-- begin MATERIAL FOR THIS EXERCISE --

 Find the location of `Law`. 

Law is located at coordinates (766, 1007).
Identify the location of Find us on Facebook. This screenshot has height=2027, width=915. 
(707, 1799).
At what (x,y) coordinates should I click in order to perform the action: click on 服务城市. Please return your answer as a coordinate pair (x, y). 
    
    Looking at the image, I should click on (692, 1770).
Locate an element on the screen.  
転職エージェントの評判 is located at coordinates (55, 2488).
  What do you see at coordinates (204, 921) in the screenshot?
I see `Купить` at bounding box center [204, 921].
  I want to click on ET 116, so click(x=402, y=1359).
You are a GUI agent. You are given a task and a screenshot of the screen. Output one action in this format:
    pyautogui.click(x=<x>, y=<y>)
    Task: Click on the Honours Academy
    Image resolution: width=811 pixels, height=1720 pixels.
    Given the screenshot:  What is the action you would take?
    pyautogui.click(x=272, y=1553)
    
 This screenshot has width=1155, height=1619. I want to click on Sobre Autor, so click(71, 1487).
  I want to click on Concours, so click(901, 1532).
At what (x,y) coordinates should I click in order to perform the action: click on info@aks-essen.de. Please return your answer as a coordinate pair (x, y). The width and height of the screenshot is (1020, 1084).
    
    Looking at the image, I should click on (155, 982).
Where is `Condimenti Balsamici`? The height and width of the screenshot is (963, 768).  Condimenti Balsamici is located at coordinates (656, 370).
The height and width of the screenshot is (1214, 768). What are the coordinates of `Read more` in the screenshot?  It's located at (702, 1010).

-- end MATERIAL FOR THIS EXERCISE --

Convert the lines above into a JSON list of strings, one string per line and with blank lines omitted. Begin at the line that contains "coordinates (656, 370)." and continue through the last line.

# [TASK RESULT]
[
  "Where is `Condimenti Balsamici`? The height and width of the screenshot is (963, 768).  Condimenti Balsamici is located at coordinates (656, 370).",
  "The height and width of the screenshot is (1214, 768). What are the coordinates of `Read more` in the screenshot?  It's located at (702, 1010)."
]